The Pregnant Workers Fairness Act (PWFA), which was signed into law on Dec. 29, 2022, will be in effect as of June 27, 2023. Under this law, employers with at least 15 employees must provide reasonable accommodations to workers with known limitations related to pregnancy, childbirth or related medical conditions unless the accommodation will cause the employer an “undue hardship.”
The U.S. Equal Employment Opportunity Commission (EEOC) will start accepting charges under the PWFA on the day the law becomes effective for situations complained about having happened on June 27, 2023, or later. However, according to a recent survey by leave and accommodation management solutions provider AbsenceSoft, 43% of HR leaders are either not at all or only somewhat familiar with the PWFA. Nearly half said their HR department is not at all prepared or just starting to prepare for the June 27 deadline. Therefore, to avoid the risks of fines and lawsuits, employers should take steps now to prepare for the PWFA.

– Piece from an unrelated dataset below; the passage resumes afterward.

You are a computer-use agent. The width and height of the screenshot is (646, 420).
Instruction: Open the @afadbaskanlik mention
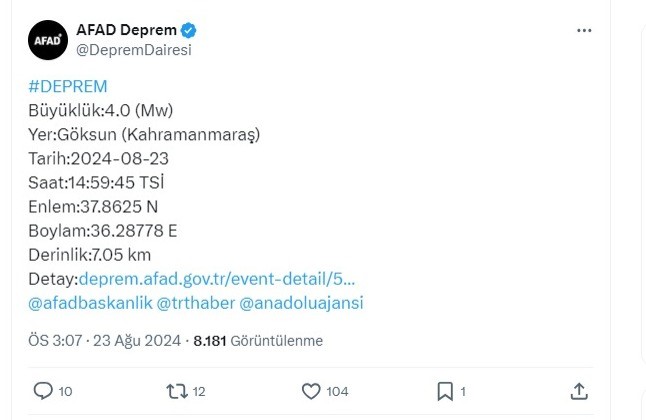point(89,302)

This article provides a general outline of the PWFA and actions employers can take now to prepare for the new law.
What Is the PWFA?
The PWFA amends the Americans with Disabilities Act (ADA) to require reasonable accommodations for a qualified individual’s limitations related to pregnancy, childbirth or related medical conditions. This law only applies to accommodations since existing laws the EEOC enforces make it illegal to terminate or otherwise discriminate against workers on the basis of pregnancy, childbirth or related medical conditions.
Importantly, the PWFA does not replace federal, state or local laws that are more protective of workers affected by pregnancy, childbirth or related medical conditions. Currently, more than 30 states and localities have laws providing accommodations for pregnant workers.

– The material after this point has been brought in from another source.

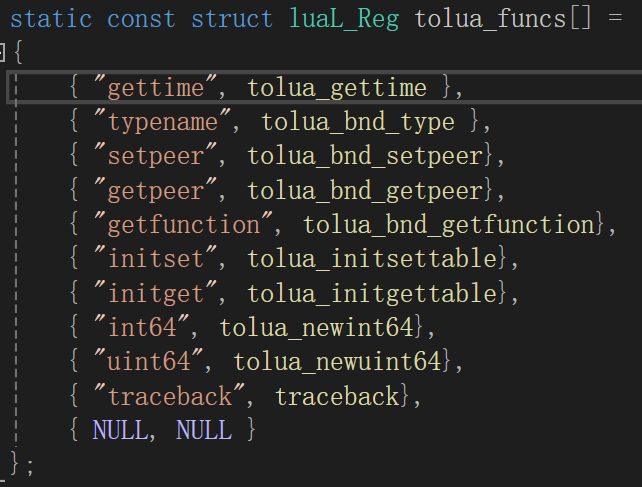This screenshot has height=487, width=642.
Task: Click the first NULL in the sentinel entry
Action: 120,430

Who Does the PWFA Protect?
The PWFA protects employees and applications of covered employers who have known limitations related to pregnancy, childbirth or other related medical conditions. Covered employers include private- and public-sector employers with at least 15 employees, including federal agencies, employment agencies and labor organizations.

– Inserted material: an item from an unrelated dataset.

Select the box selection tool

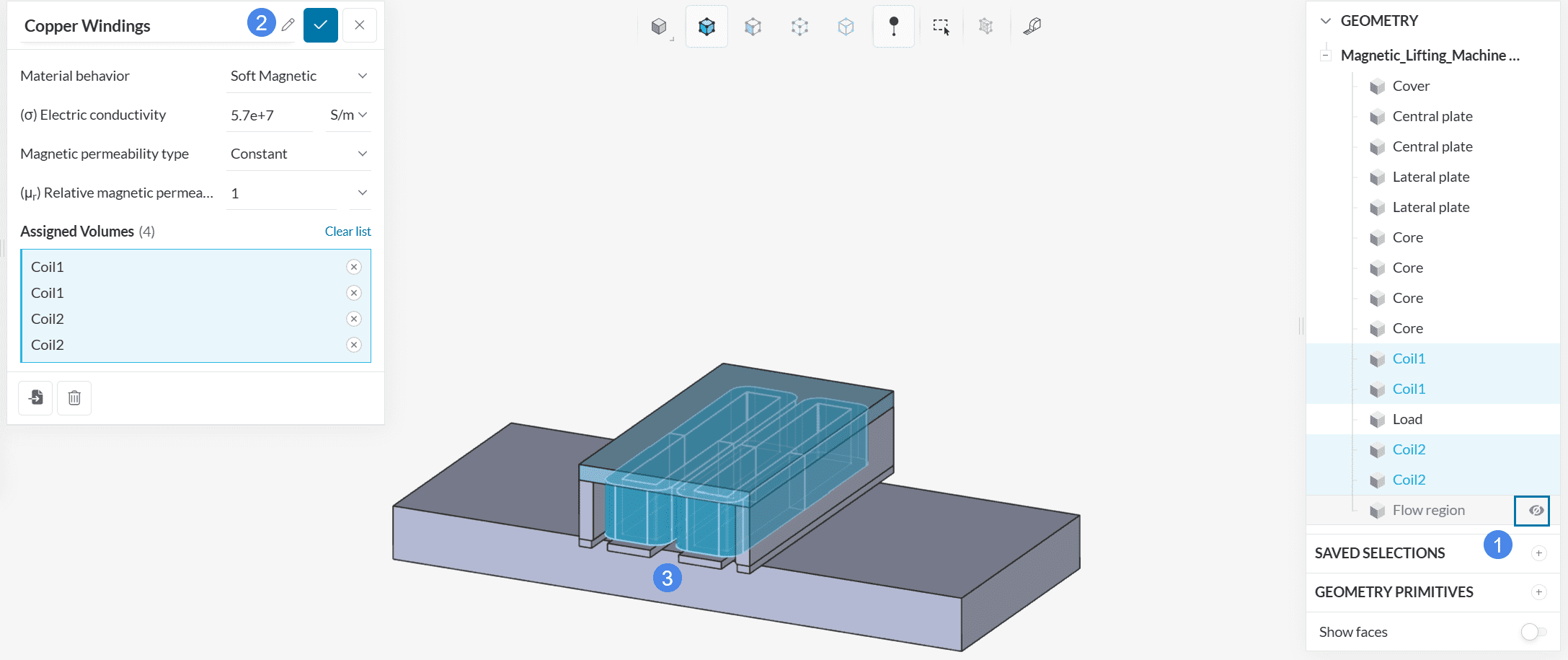pyautogui.click(x=941, y=27)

Additionally, covered employers cannot:
- Require an employee to accept an accommodation without a discussion between the worker and the employer about the accommodation
- Deny a job or other employment opportunities to a qualified employee or applicant based on the person’s need for a reasonable accommodation
- Require an employee to take leave if another reasonable accommodation can be provided that would let the employee keep working
- Retaliate against an individual for reporting or opposing unlawful discrimination under the PWFA or participating in a PWFA proceeding, such as an investigation
- Interfere with any individual’s right under the PWFA
What Can Employers Do to Prepare for the PWFA?
Since the EEOC will accept PWFA complaints on the day the law becomes effective, it’s vital to review and become familiar with the law before June 27, 2023.
Employers can also prepare by reviewing their existing accommodation policies and revising them according to the PWFA’s requirements. Employers can even start engaging in the interactive process with covered employees and applicants who may need accommodations before the PWFA becomes effective. “Reasonable accommodations” are changes to the work environment or the way things are usually done at work. Employers are required to provide reasonable accommodations unless they would cause an “undue hardship” on the employer’s operations. An undue hardship is a significant difficulty or expense for employers.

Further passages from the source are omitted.